In Garissa, I visited KWS Mosque, named after the nearby Kenya Wildlife Service, at noon on a Friday. The call to prayers echoed out from speakers inside the thin minarets that towered above the white-washed building. Worshippers took off their shoes and washed their hands and feet before entering the mosque – a hygiene practice that predates COVID-19 by over 1,400 years. Some had brought their sons with them, young and older boys in Islamic kanzu tunics. Once the crowd had settled, the local imam, Sheikh Omar Dagane, preached about the importance of vaccination. As non-Muslims, we were not allowed inside for the sermon, but we had found a cameraman from a local TV station to take our equipment in and film it for us.
After the sermon, I interviewed Sheikh Omar. “Today, I spoke to my congregation about preventing COVID-19,” he said. “I quoted one of the sayings of the Prophet Mohammad, who was asked by a follower whether he should tie his camel.

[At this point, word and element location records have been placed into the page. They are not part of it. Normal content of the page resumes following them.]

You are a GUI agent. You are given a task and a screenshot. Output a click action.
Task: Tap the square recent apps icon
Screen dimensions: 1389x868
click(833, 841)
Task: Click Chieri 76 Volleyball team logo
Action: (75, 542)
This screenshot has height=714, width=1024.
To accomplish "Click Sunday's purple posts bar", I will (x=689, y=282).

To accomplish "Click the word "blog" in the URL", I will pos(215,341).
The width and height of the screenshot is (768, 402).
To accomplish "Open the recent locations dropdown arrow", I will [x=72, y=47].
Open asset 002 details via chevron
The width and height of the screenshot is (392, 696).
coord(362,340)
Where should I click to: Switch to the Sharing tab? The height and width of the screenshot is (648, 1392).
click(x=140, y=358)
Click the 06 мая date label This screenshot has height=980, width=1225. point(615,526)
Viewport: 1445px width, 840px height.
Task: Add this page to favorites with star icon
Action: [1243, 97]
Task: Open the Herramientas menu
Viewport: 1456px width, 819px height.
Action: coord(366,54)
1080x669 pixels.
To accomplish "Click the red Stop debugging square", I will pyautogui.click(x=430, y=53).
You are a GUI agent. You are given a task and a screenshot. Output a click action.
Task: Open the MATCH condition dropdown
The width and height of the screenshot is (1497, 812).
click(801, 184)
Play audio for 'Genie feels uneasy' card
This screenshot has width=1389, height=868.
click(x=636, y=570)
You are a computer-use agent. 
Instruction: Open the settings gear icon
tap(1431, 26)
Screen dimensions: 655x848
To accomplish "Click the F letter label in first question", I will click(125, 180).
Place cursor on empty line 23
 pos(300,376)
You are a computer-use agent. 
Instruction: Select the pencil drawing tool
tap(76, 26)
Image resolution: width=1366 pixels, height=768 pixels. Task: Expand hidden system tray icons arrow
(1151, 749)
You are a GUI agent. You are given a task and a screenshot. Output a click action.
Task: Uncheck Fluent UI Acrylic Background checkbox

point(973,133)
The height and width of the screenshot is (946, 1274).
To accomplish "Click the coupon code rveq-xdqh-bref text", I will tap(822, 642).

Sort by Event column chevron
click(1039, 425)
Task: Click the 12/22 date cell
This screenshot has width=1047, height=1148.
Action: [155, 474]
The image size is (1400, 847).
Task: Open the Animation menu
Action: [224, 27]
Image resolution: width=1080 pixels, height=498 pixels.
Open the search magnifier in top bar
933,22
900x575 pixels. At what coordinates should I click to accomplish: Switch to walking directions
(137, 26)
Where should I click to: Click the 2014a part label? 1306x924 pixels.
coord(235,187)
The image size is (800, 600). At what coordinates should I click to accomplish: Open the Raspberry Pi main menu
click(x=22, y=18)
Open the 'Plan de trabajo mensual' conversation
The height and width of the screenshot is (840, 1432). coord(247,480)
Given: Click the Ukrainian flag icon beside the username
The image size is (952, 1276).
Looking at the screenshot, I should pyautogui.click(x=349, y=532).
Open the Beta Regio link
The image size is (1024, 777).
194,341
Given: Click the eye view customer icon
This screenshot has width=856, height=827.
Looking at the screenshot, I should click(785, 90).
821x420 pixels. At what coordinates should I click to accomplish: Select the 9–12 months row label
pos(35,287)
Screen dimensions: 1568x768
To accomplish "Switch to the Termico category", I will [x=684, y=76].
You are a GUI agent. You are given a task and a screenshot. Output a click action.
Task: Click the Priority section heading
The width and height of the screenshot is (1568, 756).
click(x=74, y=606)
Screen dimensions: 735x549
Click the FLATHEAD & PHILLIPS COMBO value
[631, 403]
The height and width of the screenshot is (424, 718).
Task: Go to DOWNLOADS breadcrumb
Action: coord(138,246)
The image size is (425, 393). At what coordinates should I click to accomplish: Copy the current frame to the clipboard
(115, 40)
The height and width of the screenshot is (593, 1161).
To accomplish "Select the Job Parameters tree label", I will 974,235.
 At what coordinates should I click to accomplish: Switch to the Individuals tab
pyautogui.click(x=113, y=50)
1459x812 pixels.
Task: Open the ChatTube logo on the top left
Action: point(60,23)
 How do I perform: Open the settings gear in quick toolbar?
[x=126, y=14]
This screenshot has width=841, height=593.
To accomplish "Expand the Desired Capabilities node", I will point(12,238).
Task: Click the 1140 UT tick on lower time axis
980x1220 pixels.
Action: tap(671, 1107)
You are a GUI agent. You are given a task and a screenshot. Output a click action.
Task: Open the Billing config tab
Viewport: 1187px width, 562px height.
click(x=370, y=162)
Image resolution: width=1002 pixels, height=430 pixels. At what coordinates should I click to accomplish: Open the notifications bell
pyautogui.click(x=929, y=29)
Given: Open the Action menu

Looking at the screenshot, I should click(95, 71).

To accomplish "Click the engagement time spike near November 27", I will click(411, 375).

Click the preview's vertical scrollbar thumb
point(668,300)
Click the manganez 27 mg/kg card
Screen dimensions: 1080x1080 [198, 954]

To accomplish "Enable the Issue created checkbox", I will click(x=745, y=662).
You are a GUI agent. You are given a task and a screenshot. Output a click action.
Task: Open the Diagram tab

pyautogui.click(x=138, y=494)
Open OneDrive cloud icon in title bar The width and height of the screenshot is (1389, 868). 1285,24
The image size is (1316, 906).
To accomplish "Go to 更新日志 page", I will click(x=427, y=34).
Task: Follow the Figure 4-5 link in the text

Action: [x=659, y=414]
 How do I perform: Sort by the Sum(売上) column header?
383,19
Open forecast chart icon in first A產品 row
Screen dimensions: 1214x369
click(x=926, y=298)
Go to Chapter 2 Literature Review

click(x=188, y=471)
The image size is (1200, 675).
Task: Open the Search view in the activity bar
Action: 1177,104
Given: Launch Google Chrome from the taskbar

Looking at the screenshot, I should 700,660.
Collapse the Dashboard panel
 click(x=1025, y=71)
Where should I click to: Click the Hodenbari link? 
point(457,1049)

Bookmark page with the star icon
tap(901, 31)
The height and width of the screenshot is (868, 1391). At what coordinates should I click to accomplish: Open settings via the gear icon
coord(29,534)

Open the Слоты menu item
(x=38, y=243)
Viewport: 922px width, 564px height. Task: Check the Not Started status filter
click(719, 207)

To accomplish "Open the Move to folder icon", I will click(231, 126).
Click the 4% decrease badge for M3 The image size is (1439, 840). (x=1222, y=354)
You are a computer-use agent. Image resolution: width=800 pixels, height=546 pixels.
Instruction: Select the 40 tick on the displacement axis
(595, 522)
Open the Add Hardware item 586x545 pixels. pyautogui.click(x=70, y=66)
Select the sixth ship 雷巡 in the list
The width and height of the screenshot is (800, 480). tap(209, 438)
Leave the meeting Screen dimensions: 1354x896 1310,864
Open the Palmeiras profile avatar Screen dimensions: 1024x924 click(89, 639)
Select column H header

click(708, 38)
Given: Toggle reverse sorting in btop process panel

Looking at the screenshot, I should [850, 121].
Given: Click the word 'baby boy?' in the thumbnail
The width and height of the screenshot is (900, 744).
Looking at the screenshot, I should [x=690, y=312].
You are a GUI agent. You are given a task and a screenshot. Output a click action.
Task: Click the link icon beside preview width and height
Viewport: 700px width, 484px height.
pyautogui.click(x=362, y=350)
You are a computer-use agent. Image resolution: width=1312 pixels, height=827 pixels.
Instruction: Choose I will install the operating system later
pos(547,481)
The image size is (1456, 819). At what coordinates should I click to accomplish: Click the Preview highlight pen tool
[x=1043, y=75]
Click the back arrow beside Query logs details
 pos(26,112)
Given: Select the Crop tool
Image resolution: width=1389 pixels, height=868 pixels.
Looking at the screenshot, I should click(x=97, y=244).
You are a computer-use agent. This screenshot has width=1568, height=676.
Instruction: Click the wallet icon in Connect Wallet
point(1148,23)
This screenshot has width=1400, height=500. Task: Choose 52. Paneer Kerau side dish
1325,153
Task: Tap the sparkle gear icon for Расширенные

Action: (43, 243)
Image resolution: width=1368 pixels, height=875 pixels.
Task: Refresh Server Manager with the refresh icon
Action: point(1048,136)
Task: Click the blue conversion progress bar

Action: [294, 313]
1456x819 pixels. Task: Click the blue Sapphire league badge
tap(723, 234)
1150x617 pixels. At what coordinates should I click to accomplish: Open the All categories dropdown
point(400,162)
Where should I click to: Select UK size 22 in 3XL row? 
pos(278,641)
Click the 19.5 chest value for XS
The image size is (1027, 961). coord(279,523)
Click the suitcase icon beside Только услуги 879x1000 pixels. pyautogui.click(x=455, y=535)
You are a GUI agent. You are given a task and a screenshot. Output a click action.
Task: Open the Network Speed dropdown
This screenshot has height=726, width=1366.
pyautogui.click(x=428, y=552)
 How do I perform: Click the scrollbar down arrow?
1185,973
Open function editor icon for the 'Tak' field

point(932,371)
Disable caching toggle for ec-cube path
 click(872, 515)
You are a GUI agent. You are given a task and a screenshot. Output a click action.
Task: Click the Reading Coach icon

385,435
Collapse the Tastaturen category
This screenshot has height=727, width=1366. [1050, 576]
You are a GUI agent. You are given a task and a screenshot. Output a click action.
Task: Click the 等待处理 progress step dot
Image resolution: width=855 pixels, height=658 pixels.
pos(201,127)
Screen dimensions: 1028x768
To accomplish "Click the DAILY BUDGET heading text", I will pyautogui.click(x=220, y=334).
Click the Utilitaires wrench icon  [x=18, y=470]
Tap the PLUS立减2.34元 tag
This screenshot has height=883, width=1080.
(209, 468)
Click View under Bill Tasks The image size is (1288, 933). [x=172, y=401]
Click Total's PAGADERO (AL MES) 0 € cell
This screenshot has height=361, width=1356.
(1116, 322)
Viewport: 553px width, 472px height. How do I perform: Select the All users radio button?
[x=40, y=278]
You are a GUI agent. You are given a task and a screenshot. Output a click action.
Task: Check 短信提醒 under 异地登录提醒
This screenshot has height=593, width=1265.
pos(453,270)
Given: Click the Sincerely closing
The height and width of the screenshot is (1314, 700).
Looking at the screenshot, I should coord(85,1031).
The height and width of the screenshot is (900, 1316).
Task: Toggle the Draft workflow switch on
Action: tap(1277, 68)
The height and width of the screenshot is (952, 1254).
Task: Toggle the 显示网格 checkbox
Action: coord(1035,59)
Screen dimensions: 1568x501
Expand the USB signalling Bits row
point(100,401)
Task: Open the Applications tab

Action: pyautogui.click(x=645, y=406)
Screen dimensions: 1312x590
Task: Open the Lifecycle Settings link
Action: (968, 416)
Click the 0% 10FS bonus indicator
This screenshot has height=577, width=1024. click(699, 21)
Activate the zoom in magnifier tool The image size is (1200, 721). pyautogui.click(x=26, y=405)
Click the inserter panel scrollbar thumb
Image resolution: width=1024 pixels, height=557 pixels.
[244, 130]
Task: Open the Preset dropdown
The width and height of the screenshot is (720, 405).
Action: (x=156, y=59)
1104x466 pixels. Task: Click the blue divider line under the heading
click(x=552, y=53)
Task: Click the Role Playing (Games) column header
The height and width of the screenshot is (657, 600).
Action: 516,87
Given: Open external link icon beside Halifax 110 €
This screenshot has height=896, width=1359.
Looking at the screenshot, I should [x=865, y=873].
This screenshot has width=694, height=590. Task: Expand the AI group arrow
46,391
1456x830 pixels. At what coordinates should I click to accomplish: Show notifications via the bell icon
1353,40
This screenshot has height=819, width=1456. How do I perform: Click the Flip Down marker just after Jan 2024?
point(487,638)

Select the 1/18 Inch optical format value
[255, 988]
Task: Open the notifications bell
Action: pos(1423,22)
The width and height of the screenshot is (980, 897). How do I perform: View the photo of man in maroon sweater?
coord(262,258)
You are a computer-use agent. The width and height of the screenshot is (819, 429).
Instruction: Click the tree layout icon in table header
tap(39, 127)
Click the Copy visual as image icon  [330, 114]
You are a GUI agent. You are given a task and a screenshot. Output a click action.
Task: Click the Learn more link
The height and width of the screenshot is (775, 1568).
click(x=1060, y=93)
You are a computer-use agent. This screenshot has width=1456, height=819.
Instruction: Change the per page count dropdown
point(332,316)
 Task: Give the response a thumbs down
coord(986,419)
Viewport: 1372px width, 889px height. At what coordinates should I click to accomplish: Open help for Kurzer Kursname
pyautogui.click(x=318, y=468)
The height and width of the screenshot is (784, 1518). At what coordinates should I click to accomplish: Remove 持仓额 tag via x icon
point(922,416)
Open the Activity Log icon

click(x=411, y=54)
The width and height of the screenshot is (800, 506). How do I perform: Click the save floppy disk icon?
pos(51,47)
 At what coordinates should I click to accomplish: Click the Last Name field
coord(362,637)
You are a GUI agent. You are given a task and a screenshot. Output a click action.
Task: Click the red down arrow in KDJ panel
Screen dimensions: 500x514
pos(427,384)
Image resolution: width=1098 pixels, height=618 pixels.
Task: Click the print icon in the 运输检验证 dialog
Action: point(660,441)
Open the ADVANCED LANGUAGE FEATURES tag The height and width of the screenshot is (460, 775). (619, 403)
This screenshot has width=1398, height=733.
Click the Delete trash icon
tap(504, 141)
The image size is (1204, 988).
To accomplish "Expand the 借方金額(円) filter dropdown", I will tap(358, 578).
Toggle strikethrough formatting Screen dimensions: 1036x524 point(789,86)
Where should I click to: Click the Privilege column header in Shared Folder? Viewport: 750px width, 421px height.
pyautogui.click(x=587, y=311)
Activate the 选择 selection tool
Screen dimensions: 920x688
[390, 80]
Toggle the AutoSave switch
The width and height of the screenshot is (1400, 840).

He replied: ‘Trust in Allah but tie your camel.’ In the same way, we should Trust in Allah but get vaccinated, wear masks and wash our hands.”
Isak Abdi, 40, was one of the members of the congregation who was convinced. “I listened to today’s sermon by the imam and to the health official,” he said. “I have now made up my mind to go and get the COVID-19 vaccine.” Read the full story here…
So our second year in Kenya was a definite improvement on the first, but still very much dominated by COVID-19. The arrival of vaccines was a literal and metaphorical shot in the arm that helped us start returning our lives to some kind of normality. Things continued to improve in our third year, with highlights including the world-famous great wildebeest migration, as featured on countless wildlife documentaries. But that will be the subject of my next blog post.